Ein Foto als Schlüsselbeleg

Die Aufnahme, die nach Angaben aus den Recherchen nun als zentraler Beleg gilt, zeigt die Reliefs in einem dokumentierten Kontext, der ihre Herkunft aus einer privaten Kunstsammlung vor 1933 belegt. Damit konnten die Werke einer konkreten Sammlung zugeordnet werden, die während der NS-Zeit systematisch auseinandergerissen wurde. Die Auswertung des Bildes erfolgte im Rahmen laufender Provenienzforschungen, die das Haus seit Jahren betreibt.

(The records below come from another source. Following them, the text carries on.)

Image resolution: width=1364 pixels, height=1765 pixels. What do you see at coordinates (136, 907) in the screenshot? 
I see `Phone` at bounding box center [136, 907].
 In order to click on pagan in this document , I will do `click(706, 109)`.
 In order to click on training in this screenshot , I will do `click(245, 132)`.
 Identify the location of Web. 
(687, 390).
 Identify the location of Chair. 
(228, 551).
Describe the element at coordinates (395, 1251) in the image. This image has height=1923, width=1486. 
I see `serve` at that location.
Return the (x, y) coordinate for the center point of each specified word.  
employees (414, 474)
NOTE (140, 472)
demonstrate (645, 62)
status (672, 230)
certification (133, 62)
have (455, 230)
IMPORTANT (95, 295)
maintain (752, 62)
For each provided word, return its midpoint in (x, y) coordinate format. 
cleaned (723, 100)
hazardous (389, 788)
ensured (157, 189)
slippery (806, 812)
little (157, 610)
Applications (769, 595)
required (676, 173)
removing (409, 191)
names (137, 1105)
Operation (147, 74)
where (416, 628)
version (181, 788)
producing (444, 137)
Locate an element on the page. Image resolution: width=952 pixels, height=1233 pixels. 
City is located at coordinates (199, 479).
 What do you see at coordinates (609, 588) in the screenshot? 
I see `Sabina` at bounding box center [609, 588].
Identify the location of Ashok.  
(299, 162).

Im Zentrum steht die Sammlung des Bankiers Jakob Goldschmidt, die zu den bedeutendsten privaten Kunstsammlungen Deutschlands im frühen 20. Jahrhundert zählte. Goldschmidt musste sein Vermögen und seine Kunst unter dem Druck der NS-Verfolgung veräußern. Die Erben des Bankiers verfolgen seit Jahrzehnten die Frage, welche Objekte aus der Sammlung heute noch in öffentlichen Museen hängen – und fordern deren Rückgabe.